## TASK GOAL
Pick out every line in the records that contains the word "Click" and copy each of those lines in full.

## THE INPUT
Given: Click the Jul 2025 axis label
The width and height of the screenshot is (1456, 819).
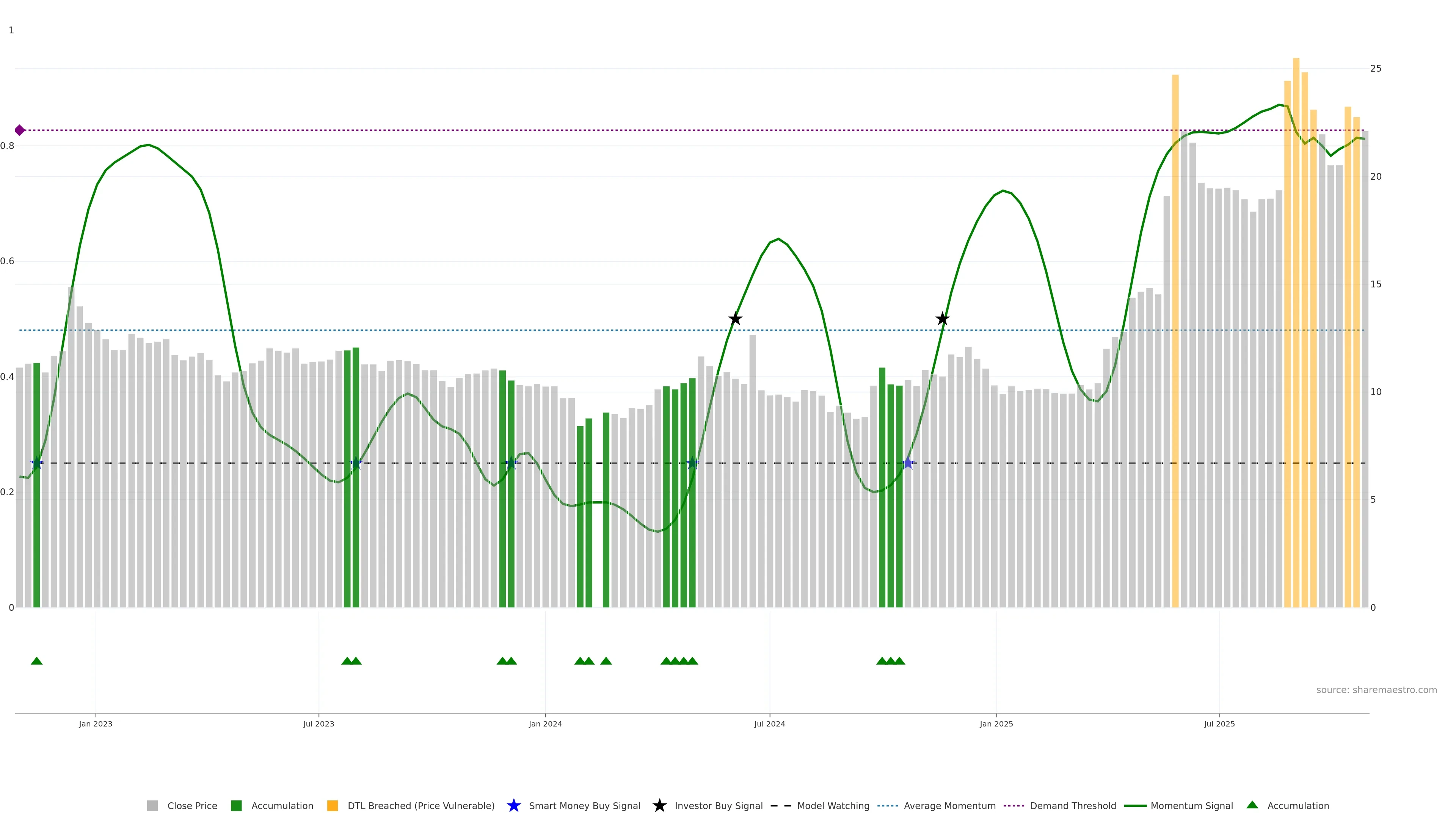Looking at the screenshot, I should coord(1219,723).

==

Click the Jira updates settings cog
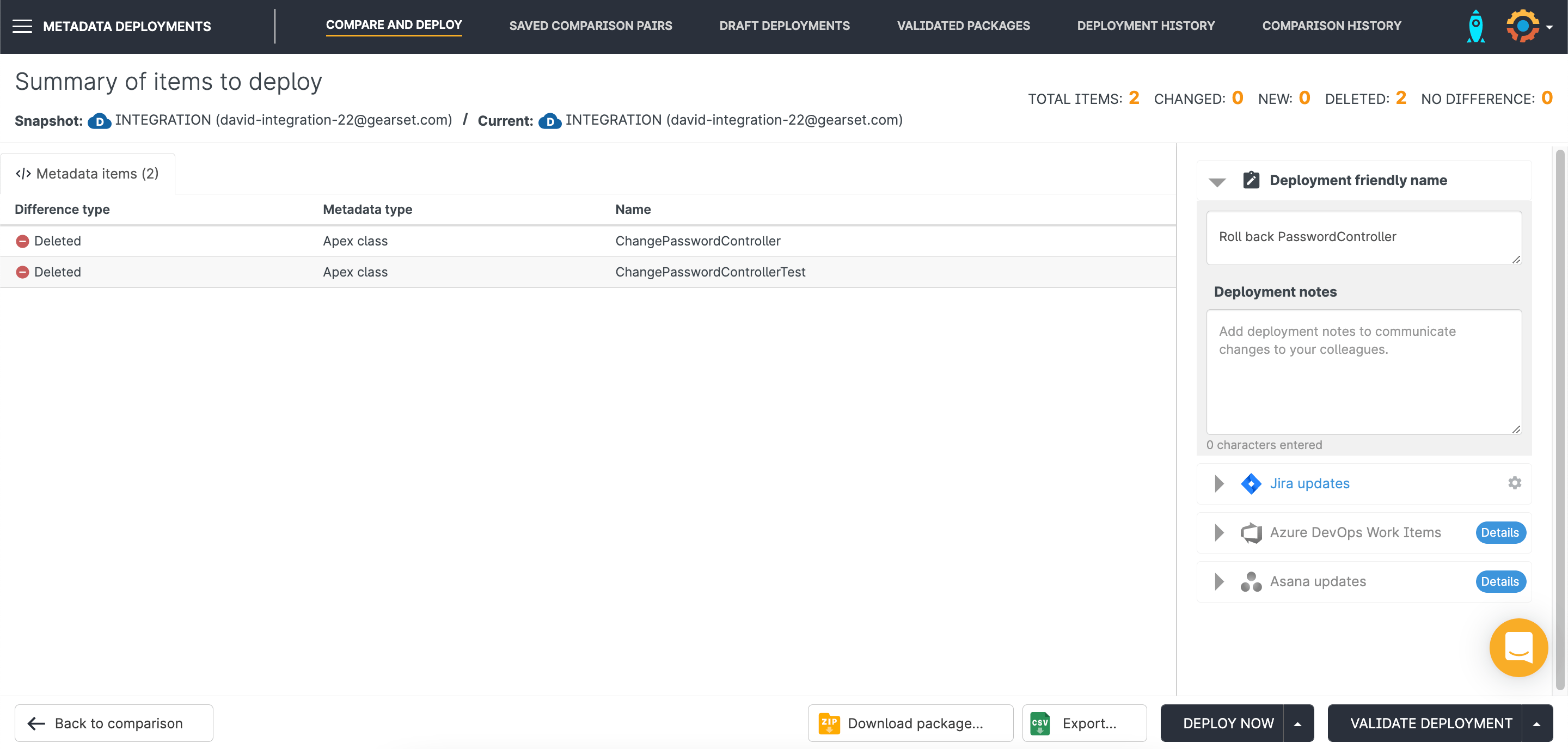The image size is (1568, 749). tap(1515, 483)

## WRITTEN ANSWER
Given: Click the Jul 2025 axis label
Click the Jira updates settings cog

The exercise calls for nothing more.